Nothing is more exciting to an ice scientist than waking up at 6 a.m., knowing that you will be setting foot on sea ice just after breakfast. My morning routine before ice sampling involves checking the drone cameras and batteries, gathering the ice surveying equipment, and eating a massive breakfast to hold me for the upcoming 6 hours of ice sampling. After this, myself and nine other scientists pull our full body immersion suits over our heads and line up to embark on our day long adventure.

This year aboard the CCGS Amundsen, I am conducting aerial surveys of the sea ice within Hudson Bay using a combination of drones and a helicopter camera. From this, I will calculate ice concentrations and classify surface features across the area in efforts to better understand ice processes in Hudson Bay during ice melt. I will also be generating elevation models to determine the surface roughness of the ice floes and ice thickness. Completing a successful drone survey in the Arctic has many associated complications – freezing temperatures, minimal GPS signal, persistent fog and high wind speeds. This has greatly limited the use of drones for Arctic applications, making these surveys unique.

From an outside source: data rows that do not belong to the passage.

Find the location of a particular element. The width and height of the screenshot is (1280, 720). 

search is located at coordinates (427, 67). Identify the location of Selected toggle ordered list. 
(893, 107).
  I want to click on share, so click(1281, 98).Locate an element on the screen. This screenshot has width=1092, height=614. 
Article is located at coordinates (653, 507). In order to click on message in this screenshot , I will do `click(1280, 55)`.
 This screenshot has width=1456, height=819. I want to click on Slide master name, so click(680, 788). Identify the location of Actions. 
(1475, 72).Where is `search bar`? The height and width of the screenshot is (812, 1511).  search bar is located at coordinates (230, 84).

Completing a drone survey on sea ice is pretty similar to flying a drone off of land. When I first get onto an ice floe I find a flat, dry patch of ice to set up the drone and program a survey flight path for the drone to take. This way, the drone can automatically fly transects above the ice over a specific area using GPS location. The most complicated part of drone flight over ice is landing, as the ice moves under the drone while it is flying a survey. This means that when the drone positions itself to land, manual override is necessary to position it back to its original take-off position so the drone does not land in open water. This has already lead to some stressful situations up here so far, but thankfully all drones have not touched ocean water to date!